If you have more questions about the Runes, whether it's for writing or using them as an oracle, let me know.  I am happy to help.

Monday, June 3, 2013

Runes 403 - Rune Interpretations - Focused Energy

We all have times when we are "in the groove" or "plowing through things", when our energy is focused on that which we need to accomplish.  But, what happens when something disrupts that flow?   How can we maintain that focused energy to get us through the turbulence and back to calm?

This week, I asked the Runes how to manage these times when things are smooth flow has been interrupted.  The simplicity of the answer was perfect, but the Runes were a bit feisty in the process, having a little fun with me.

As I pondered the question in my mind, I had a feeling I would draw Hagalaz, the hail Rune, and I did.  It was as if the Runes were already attuned to my question before I posed it, because Hagalaz came out first.  Ehwaz, the horse, followed; but I put it back, because I thought I hadn't been concentrating well enough on the question.  Guess what?  After I shuffled the Runes around some more and thought only of the question, Ehwaz came out again.  Clearly, it was the right choice and the Runes were telling me that I just needed to think about it for a moment.  Finally, in an almost silly, sappy conclusion, the Runes gave me Wunjo, the Rune of joy.

Hagalaz is a Rune I've drawn fairly regularly recently (Runes for Celebration and Runes 403 - Rune Interpretations - Time).  In this instance, this is a great Rune to carry us through the turbulence.  On one hand, it represents the turbulence itself through its destructive aspect.  However, it also represents Wunjo by virtue of it's second aspect of healing or providing relief.  Perhaps most importantly, Hagalaz guides Ehwaz by imparting creative ability into the mix.

Ehwaz is the Rune of the horse.  The final line of its Rune poem depicts the idea of a journey made easier for someone, who is on foot, to be able to mount a horse and ride.  This image implies a number of subtler ideas.  Partnership, cooperation, and loyalty each play a role in this Rune's meaning and Hagalaz provides a foundation for these ideas with its requirement for new growth.  These aspects of Ehwaz translate nicely into maintaining focused energy to get past the disturbance and onto the next step (or back to normal) in the process.  In short, the message here is to work together, look for support from those loyal to you, and to be loyal to those who offer assistance.  These bonds will strengthen and support your ability to focus and get back "in the groove".

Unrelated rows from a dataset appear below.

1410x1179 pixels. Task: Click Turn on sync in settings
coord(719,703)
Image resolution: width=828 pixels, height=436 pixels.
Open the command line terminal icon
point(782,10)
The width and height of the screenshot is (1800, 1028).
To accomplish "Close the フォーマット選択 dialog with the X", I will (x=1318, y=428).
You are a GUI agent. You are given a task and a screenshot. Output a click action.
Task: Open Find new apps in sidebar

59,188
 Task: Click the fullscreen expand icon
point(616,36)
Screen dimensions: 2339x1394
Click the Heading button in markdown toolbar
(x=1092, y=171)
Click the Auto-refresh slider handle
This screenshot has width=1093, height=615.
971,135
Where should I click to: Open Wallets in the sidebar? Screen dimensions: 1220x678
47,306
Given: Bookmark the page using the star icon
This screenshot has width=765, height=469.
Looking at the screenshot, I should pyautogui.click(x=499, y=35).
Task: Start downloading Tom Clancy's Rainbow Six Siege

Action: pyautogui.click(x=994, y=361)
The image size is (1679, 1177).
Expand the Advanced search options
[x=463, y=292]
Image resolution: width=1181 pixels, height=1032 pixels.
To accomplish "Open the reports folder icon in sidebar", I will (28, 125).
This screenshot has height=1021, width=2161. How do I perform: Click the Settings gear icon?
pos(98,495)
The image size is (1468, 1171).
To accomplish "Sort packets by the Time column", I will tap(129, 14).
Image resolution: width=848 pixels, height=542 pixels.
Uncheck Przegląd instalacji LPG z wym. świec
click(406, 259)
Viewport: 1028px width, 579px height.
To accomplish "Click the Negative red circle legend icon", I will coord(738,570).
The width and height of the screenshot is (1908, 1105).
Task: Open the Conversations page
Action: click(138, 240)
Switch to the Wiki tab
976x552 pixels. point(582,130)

As I said, Wunjo was last and, on the surface, it provides us with a Hollywood ending to our phase of disruption, implying "and they all lived happily ever after" to our struggle to keep our energy focused.  It is also the final aspect of Hagalaz incorporated into the situation - the relief.  However, Wunjo has a more ancestral sense of joy behind it, a deeper meaning than the Hollywood-style happy ending.  Wunjo almost becomes an appreciation and recognition of a comfortable life.  In this instance, I believe the joy Rune indicates gratitude, thus serving as a gentle reminder to thank those who help us through our turbulent times and showing us how important cooperative relationships are.

Stay focused and, if you can't, reach out to those who support you!  Have a fabulous week!